KB / Telemetry-Free Network Scanning
Telemetry-Free Network Scanning on Windows
Network scanners used to be simple: download an exe, scan your subnet, done. The popular "free" options have steadily moved away from that model, and the consequences show up at exactly the wrong time — on a client site, on a secured network, or during an audit.
What Changed With Free Scanners
- Cloud account requirements. Several well-known scanners now gate results behind a web dashboard login. Your network inventory — every device, hostname, and MAC on the client's LAN — transits someone else's servers.
- Heavy installers. MSI packages that install services, schedule background tasks, and add auto-updaters. On a managed endpoint this lights up EDR, and on a client machine it leaves residue you have to clean up.
- Telemetry. Usage analytics baked in with no off switch. For anyone working in a regulated or air-gapped environment this is disqualifying on its own.
- Feature gating. Export, scan history, and device detail moved behind subscriptions.

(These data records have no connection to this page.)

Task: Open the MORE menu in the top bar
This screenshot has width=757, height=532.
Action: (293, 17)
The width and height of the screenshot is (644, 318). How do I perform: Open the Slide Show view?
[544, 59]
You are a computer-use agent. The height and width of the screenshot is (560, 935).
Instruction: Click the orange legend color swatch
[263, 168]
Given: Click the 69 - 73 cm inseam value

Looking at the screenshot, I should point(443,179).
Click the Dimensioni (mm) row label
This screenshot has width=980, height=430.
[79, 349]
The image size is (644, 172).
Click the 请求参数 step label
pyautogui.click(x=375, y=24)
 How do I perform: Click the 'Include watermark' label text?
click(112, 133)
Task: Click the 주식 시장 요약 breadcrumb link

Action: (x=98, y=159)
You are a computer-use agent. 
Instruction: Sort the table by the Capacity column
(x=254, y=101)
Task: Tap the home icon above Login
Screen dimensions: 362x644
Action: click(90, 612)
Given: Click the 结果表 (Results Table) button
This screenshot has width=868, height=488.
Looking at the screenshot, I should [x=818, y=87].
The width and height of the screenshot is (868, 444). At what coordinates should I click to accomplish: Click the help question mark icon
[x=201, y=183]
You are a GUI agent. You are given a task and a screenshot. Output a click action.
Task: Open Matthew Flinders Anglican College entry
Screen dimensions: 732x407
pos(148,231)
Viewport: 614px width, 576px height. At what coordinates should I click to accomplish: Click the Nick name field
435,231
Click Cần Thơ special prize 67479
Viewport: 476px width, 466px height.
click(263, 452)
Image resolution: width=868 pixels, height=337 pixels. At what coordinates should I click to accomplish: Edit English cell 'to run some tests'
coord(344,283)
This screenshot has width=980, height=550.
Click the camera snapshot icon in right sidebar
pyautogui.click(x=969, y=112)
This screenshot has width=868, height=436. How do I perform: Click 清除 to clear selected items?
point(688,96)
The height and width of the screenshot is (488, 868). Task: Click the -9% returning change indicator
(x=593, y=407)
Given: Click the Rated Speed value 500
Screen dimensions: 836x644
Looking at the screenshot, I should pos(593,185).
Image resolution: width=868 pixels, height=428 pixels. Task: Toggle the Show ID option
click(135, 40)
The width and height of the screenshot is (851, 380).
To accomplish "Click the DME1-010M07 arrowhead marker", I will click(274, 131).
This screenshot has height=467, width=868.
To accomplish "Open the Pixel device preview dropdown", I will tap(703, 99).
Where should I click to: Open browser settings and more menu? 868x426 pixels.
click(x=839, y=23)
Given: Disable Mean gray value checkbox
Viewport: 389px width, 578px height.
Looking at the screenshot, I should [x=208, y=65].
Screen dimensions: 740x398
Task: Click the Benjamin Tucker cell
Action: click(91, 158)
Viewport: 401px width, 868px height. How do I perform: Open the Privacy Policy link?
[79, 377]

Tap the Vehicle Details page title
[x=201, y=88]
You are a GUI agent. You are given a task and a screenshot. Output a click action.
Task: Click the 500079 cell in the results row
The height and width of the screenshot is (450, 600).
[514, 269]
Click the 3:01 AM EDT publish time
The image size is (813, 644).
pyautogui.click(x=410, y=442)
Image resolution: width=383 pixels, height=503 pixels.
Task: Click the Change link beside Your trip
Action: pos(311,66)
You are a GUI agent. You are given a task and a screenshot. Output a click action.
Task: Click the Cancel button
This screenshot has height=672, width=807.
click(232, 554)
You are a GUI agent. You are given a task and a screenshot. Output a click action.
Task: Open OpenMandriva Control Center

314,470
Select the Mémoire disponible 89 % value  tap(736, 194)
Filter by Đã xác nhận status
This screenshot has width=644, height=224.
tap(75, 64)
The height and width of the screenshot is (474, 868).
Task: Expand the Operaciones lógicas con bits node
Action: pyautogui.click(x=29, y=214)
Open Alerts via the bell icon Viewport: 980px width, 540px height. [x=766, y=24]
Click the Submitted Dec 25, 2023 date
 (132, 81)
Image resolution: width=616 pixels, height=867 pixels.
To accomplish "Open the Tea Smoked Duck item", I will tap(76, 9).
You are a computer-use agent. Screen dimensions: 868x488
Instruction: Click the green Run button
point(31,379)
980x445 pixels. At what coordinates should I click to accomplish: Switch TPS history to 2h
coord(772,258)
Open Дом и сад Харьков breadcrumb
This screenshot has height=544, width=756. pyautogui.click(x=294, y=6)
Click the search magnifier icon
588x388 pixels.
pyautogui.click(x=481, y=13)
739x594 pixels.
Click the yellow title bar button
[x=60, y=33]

What a Scanner Actually Needs to Do
The core job has not changed in twenty years:
- Sweep a CIDR range with concurrent ICMP and ARP — a /24 should finish in seconds
- Resolve hostnames and MAC addresses
- Identify the vendor from the MAC OUI so an unknown IP becomes "Synology NAS" or "Cisco switch" instead of a mystery
- Export the results in a format you can attach to documentation — CSV or JSON
None of that requires the internet, an account, or a service running in the background.
The Portable-Binary Approach
A compiled native binary solves the operational problems directly:
- No installation — runs from a folder or USB stick, leaves nothing behind
- Fully offline — no data leaves the machine; usable in air-gapped environments
- Instant start — no service dependencies, no first-run setup
- Code signed — a verified publisher signature means SmartScreen and EDR can attribute the binary rather than flagging an unknown executable
SubnetSweep — Portable Windows Network Scanner
Native compiled binary. Scans any subnet in seconds, identifies vendors by MAC, keeps scan history, exports CSV/JSON. Runs entirely offline — no account, no telemetry, no installer. Free to use with nothing locked.
See SubnetSweep →
Practical Notes for Client Site Scans
- Always get written authorization before scanning a network you do not own — a ping sweep is harmless but IDS systems log it.
- ARP resolution only works on the local broadcast domain. Across VLANs you will see IPs respond but MAC/vendor data only for the local segment.
- Save the scan before you leave the site. Comparing a saved baseline against a later scan is the fastest way to spot new or missing devices.